Repeat the data word for word, excluding every picture.

>>

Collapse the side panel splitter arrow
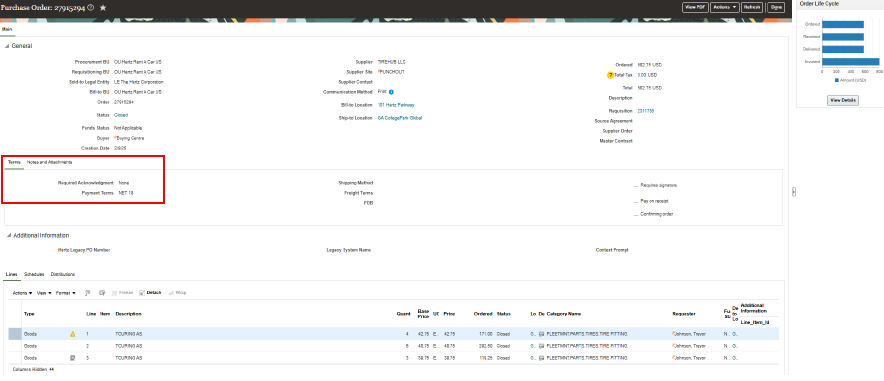Viewport: 884px width, 381px height. 794,192
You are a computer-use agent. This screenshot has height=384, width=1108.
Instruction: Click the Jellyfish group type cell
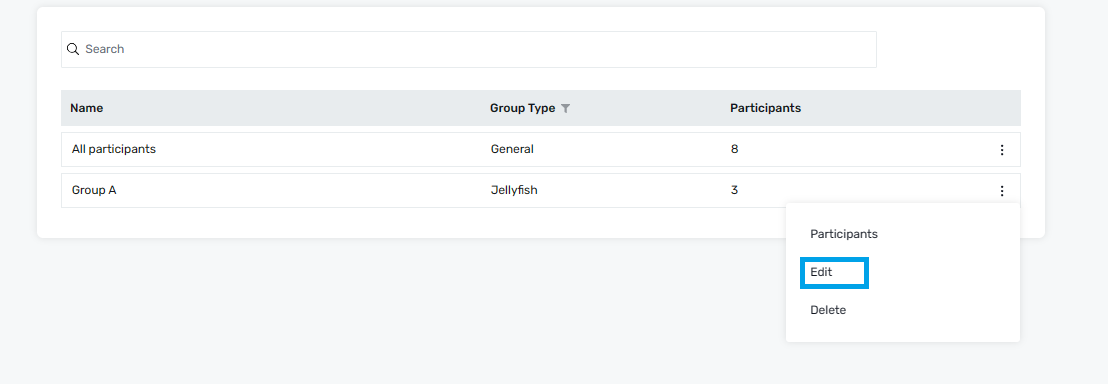pos(514,190)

<<

Answer below:
Collapse the side panel splitter arrow
Viewport: 884px width, 381px height. 794,192
You are a computer-use agent. This screenshot has height=384, width=1108.
Instruction: Click the Jellyfish group type cell
pos(514,190)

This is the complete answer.